◆ TASKS TO COMPLETE:
A: In the quantization notebook, what value is bnb_4bit_quant_type set to?
B: Write out the stretch of the quantization notebook from "# Calculate model" through "param in model.parameters()])".

### TEXT ###

We'll load the Qwen2.5-0.5B-Instruct model with 4-bit quantization using BitsAndBytes for memory efficiency.

In [None]:
# Configure 4-bit quantization
bnb_config = BitsAndBytesConfig(
    load_in_4bit=True,
    bnb_4bit_quant_type="nf4",  # Normalized Float 4-bit
    bnb_4bit_compute_dtype=torch.bfloat16,  # Compute in bfloat16 for stability
    bnb_4bit_use_double_quant=True,  # Nested quantization for more memory savings
)

print("BitsAndBytes configuration:")
print(f"  - 4-bit quantization: Enabled")
print(f"  - Quantization type: NF4 (Normalized Float 4)")
print(f"  - Compute dtype: bfloat16")
print(f"  - Double quantization: Enabled")

In [None]:
# Load the model with quantization
print(f"Loading {MODEL_ID} with 4-bit quantization...")

model = AutoModelForCausalLM.from_pretrained(
    MODEL_ID,
    quantization_config=bnb_config,
    device_map="auto",
    trust_remote_code=True,
    torch_dtype=torch.bfloat16,
)

# Disable cache for training
model.config.use_cache = False
model.config.pretraining_tp = 1

print(f"\nModel loaded successfully!")
print(f"Model dtype: {model.dtype}")
print(f"Model device: {model.device}")

# Calculate model memory footprint
def get_model_memory(model):
    mem_params = sum([param.nelement() * param.element_size() for param in model.parameters()])
    mem_buffers = sum([buf.nelement() * buf.element_size() for buf in model.buffers()])

### AVAILABLE DATA ###

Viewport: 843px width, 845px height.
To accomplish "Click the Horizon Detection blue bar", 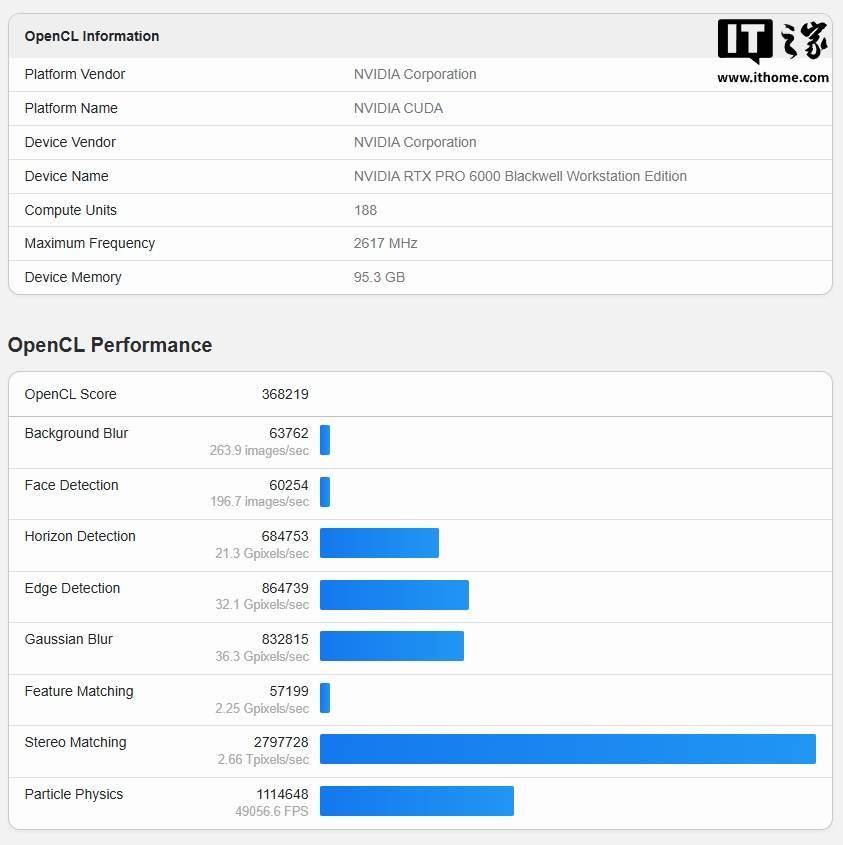I will pos(379,543).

###

◆ RESPONSES TO THE TASKS:
A: "nf4" (Normalized Float 4-bit)

B:
# Calculate model memory footprint
def get_model_memory(model):
    mem_params = sum([param.nelement() * param.element_size() for param in model.parameters()])